[start of Page]

That does not refer to a philosophy so comprehensive that it is the final evolution in human progress but a philosophy that would make philosophical evolution impossible. I, as I have many times before, am bashing Rawls. This time with his approach to education and being educated. The world of smart people is a strange one. Being smart is a combination of analytical power, worldly knowledge of the various subjects, and sense of reality. While smart people may be eccentric and often are, they cannot be too mad for whatever analytical power they have and whatever culture they possess, smartness is the ability to understand things well and bat-shit is the opposite of that.
The world needs smart people. One of the reasons I would argue the 20th century saw so much progress while the 21st has seen compataritively far less is because society’s meritocracy in the first half of the 20th century favored smart people while the latter half and beyond favored people who could win in a consumerist society. I dislike the Bloomsbury Group, the real one and as a metonym of its movement, but it was a sign that their culture valued public intellectuals far more than our current culture. There are a few like Gladwell and Tyson who make the rounds on cable but they command far less power and influence. The former is a sociologist and the latter is an astrophysicist.
Philosophers have almost zero influence. One of the reasons Martha Nausbaum has failed to outcompete Rawls is because she would have been an A-list celebrity in 1930 while she is a C-list celebrity, today. Who the fuck has heard of Dereck Parfit? Like, I wouldn’t have heard of him had I not studied that shit and, although I studied some philosophy in college, I had never heard of Dereck Parfit in a single college class. College taught me some things and it definitely gave the jargon to work with such as teleology, deontological, essentialism, and consequentialism but I learned the majority of what I know from lacking a social life, being an extrovert who talks to lots of people, and autodidacticism.
The most consequential thing that happened to me in college was coming into contact with moral postmodernists. Prior to college, I had an overly cynical, conflict-theory, worldview where history was just rich people exploiting poor people. Stereotypically, Marx is something college imparts to idealistic youths but very basic conflict theory is something anyone relatively cynical about society’s socioeconomic class system could deduce without a sophisticated education. The postmodernists believed morality was relative and non-essentialist which deeply offended me so much that I left my Marxist analytical paradigm since that is what led to such horrific moral nihilism.

[end of Page]

(Written tasks)
1. List the philosophical jargon terms that the essay on Rawls and education says college gave its writer to work with.
2. Continue the essay on Rawls and education from its last sentence.

[start of Data]

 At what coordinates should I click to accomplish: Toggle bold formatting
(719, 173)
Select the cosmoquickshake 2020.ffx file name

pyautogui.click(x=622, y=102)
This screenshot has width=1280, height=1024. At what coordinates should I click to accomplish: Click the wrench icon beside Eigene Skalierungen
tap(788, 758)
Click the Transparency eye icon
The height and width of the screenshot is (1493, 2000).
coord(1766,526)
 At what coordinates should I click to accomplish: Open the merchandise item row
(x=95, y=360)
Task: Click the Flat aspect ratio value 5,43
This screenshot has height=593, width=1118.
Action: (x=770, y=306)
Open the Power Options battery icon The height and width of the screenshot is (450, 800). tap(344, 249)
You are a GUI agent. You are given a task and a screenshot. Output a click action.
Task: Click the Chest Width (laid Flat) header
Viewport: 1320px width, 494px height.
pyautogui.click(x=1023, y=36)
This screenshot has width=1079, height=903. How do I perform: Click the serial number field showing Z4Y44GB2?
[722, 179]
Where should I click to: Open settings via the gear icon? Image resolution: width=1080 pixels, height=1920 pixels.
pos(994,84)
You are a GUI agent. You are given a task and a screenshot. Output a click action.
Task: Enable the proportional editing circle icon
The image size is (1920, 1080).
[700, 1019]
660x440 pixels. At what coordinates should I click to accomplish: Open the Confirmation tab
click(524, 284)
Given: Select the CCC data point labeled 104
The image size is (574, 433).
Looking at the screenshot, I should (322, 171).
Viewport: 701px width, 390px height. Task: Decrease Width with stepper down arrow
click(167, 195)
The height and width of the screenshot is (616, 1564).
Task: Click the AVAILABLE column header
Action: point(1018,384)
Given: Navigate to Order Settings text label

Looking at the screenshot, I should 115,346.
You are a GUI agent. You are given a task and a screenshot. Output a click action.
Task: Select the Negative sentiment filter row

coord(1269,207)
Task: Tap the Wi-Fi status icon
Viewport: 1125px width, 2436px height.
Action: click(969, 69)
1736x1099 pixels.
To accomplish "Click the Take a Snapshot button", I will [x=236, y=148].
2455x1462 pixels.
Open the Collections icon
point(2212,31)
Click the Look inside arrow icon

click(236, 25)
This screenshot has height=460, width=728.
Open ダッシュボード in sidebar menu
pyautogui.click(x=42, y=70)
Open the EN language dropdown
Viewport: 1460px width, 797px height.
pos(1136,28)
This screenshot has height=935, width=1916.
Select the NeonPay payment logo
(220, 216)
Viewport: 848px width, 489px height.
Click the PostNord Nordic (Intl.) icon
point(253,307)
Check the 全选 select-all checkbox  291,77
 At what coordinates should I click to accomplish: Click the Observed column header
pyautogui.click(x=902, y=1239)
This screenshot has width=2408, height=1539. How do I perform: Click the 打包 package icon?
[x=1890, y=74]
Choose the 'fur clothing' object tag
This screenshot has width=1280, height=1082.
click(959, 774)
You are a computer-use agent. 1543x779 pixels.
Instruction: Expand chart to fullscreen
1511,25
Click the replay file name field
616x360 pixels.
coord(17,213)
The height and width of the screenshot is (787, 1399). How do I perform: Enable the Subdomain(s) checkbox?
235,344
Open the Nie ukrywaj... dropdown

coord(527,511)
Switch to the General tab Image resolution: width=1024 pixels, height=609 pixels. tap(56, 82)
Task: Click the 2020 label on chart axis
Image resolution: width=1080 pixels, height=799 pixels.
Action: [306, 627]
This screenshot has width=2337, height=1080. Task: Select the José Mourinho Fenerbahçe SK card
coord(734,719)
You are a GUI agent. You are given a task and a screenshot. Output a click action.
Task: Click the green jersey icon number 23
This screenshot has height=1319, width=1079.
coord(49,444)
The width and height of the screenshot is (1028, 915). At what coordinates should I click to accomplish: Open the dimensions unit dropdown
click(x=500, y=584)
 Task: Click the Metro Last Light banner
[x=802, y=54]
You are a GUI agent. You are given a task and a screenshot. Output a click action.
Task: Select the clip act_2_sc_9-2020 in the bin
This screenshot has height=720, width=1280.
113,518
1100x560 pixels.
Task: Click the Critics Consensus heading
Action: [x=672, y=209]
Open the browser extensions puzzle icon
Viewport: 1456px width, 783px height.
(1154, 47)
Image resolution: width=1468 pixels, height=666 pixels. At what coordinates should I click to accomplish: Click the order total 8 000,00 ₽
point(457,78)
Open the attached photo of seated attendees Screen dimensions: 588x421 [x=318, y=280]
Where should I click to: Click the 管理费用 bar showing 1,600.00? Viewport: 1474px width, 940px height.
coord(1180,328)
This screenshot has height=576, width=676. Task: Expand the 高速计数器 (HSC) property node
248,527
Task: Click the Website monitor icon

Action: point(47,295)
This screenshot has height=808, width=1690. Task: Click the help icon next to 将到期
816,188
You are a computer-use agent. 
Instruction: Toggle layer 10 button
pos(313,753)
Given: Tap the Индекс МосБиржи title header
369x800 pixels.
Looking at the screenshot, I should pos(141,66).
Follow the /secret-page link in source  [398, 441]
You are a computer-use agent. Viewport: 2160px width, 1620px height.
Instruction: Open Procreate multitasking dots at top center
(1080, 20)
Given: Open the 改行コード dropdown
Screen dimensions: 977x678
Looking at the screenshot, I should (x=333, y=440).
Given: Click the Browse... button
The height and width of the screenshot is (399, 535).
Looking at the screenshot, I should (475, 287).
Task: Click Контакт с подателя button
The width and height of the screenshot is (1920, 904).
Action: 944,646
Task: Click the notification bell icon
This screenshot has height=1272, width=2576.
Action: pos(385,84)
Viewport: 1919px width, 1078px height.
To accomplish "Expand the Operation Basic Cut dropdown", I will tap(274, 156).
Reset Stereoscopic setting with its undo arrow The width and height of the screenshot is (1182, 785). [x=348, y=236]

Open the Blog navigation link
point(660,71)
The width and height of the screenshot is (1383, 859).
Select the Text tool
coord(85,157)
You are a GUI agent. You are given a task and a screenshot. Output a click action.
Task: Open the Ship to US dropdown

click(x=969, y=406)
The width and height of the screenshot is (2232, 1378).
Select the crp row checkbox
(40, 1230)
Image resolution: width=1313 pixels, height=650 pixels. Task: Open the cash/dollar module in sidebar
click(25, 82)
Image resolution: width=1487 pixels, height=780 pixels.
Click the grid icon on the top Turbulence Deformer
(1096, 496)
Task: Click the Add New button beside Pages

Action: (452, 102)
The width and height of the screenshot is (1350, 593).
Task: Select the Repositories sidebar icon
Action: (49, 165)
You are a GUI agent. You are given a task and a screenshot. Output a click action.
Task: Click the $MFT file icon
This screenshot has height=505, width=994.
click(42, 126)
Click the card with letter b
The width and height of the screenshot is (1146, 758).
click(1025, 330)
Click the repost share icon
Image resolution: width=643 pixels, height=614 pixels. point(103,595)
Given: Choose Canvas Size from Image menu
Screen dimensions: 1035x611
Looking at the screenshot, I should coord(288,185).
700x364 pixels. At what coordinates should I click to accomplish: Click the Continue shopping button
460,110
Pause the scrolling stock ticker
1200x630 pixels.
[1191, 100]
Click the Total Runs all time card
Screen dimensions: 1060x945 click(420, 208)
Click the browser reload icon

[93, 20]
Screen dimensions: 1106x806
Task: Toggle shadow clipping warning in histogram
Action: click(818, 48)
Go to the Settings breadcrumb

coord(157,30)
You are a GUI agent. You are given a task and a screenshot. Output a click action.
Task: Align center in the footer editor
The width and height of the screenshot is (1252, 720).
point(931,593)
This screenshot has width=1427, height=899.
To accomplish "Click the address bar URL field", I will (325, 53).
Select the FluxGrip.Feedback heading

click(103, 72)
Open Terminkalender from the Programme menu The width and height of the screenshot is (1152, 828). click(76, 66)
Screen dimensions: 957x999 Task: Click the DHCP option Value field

[end of Data]

(Exercise responses)
1. teleology, deontological, essentialism, consequentialism

2.
In any case, most people don’t learn anything from anyone. Rawls is the reason, in large part. While I am a bit more educated and, dare I say, smarter than the average person, people need to have a basic knowledge of literature, philosophy, religion, history, STEM, psychology, civics, and art. People live in a world and they need to know things about it. For the purpose of eudemonia, on its own, yes, but also a worldliness and wisdom helps avert people from falling for con men and such. Like, in order to vote for Marjorie Taylor-Greene one must be at a level of stupidity our evolutionary lineage graduted from around the time of Lucy. And, I would gander that 95% of people who know who Lucy is would never vote for Marjorie Taylor-Greene. The same for the Cambrian Explosion, the Standard Model of Particle Physics, the Battle of Verdun, who Monet was, and other basic general knowldge facts the average Jane, Joe, or Jano should know.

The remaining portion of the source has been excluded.